## Task description
Rewrite all the items below as one numbered list, dropping any blank lines.

## Materials provided
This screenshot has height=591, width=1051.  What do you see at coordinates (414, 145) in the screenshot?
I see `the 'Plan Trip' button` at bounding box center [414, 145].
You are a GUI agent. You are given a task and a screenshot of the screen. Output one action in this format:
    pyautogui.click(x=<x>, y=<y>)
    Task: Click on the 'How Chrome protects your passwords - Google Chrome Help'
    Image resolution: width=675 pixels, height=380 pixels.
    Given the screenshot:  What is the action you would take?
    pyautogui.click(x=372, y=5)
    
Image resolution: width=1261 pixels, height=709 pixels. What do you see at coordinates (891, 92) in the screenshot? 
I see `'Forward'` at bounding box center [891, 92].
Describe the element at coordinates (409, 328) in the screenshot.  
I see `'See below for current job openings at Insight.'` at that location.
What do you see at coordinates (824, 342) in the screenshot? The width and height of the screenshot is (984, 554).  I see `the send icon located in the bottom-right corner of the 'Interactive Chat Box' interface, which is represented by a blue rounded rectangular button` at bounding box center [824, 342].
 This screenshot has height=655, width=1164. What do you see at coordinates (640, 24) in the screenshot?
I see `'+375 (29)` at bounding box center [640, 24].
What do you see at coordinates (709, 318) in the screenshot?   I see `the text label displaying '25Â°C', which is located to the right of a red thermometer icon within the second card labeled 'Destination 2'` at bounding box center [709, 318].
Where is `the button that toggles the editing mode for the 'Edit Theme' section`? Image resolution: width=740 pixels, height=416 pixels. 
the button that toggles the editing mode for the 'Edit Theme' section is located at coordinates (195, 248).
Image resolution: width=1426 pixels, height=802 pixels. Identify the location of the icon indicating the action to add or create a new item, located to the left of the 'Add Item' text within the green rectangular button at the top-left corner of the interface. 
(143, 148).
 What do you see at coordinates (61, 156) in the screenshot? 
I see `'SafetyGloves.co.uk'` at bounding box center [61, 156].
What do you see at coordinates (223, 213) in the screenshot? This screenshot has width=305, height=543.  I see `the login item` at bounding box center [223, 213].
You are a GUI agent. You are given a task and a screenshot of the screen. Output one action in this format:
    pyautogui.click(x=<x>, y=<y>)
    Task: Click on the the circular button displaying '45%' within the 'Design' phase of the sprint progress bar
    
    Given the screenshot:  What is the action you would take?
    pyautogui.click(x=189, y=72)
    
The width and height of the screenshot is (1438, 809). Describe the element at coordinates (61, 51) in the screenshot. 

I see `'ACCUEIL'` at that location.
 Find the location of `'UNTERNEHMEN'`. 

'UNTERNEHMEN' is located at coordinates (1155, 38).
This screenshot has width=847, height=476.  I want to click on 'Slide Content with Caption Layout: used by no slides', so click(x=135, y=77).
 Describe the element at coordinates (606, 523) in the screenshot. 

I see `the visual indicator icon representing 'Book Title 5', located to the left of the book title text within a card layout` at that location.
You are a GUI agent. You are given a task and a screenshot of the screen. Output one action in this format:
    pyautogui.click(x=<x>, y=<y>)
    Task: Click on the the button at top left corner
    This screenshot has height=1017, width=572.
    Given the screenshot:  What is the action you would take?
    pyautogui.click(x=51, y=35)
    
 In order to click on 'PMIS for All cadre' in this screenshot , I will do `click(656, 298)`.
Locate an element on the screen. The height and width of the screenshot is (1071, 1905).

## Result of this exercise
1. This screenshot has height=591, width=1051.  What do you see at coordinates (414, 145) in the screenshot?
2. I see `the 'Plan Trip' button` at bounding box center [414, 145].
3. You are a GUI agent. You are given a task and a screenshot of the screen. Output one action in this format:
4.     pyautogui.click(x=<x>, y=<y>)
5.     Task: Click on the 'How Chrome protects your passwords - Google Chrome Help'
6.     Image resolution: width=675 pixels, height=380 pixels.
7.     Given the screenshot:  What is the action you would take?
8.     pyautogui.click(x=372, y=5)
9. Image resolution: width=1261 pixels, height=709 pixels. What do you see at coordinates (891, 92) in the screenshot? 
10. I see `'Forward'` at bounding box center [891, 92].
11. Describe the element at coordinates (409, 328) in the screenshot.  
12. I see `'See below for current job openings at Insight.'` at that location.
13. What do you see at coordinates (824, 342) in the screenshot? The width and height of the screenshot is (984, 554).  I see `the send icon located in the bottom-right corner of the 'Interactive Chat Box' interface, which is represented by a blue rounded rectangular button` at bounding box center [824, 342].
14.  This screenshot has height=655, width=1164. What do you see at coordinates (640, 24) in the screenshot?
15. I see `'+375 (29)` at bounding box center [640, 24].
16. What do you see at coordinates (709, 318) in the screenshot?   I see `the text label displaying '25Â°C', which is located to the right of a red thermometer icon within the second card labeled 'Destination 2'` at bounding box center [709, 318].
17. Where is `the button that toggles the editing mode for the 'Edit Theme' section`? Image resolution: width=740 pixels, height=416 pixels. 
18. the button that toggles the editing mode for the 'Edit Theme' section is located at coordinates (195, 248).
19. Image resolution: width=1426 pixels, height=802 pixels. Identify the location of the icon indicating the action to add or create a new item, located to the left of the 'Add Item' text within the green rectangular button at the top-left corner of the interface. 
20. (143, 148).
21.  What do you see at coordinates (61, 156) in the screenshot? 
22. I see `'SafetyGloves.co.uk'` at bounding box center [61, 156].
23. What do you see at coordinates (223, 213) in the screenshot? This screenshot has width=305, height=543.  I see `the login item` at bounding box center [223, 213].
24. You are a GUI agent. You are given a task and a screenshot of the screen. Output one action in this format:
25.     pyautogui.click(x=<x>, y=<y>)
26.     Task: Click on the the circular button displaying '45%' within the 'Design' phase of the sprint progress bar
27.     Given the screenshot:  What is the action you would take?
28.     pyautogui.click(x=189, y=72)
29. The width and height of the screenshot is (1438, 809). Describe the element at coordinates (61, 51) in the screenshot. 
30. I see `'ACCUEIL'` at that location.
31.  Find the location of `'UNTERNEHMEN'`. 
32. 'UNTERNEHMEN' is located at coordinates (1155, 38).
33. This screenshot has width=847, height=476.  I want to click on 'Slide Content with Caption Layout: used by no slides', so click(x=135, y=77).
34.  Describe the element at coordinates (606, 523) in the screenshot. 
35. I see `the visual indicator icon representing 'Book Title 5', located to the left of the book title text within a card layout` at that location.
36. You are a GUI agent. You are given a task and a screenshot of the screen. Output one action in this format:
37.     pyautogui.click(x=<x>, y=<y>)
38.     Task: Click on the the button at top left corner
39.     This screenshot has height=1017, width=572.
40.     Given the screenshot:  What is the action you would take?
41.     pyautogui.click(x=51, y=35)
42.  In order to click on 'PMIS for All cadre' in this screenshot , I will do `click(656, 298)`.
43. Locate an element on the screen. The height and width of the screenshot is (1071, 1905).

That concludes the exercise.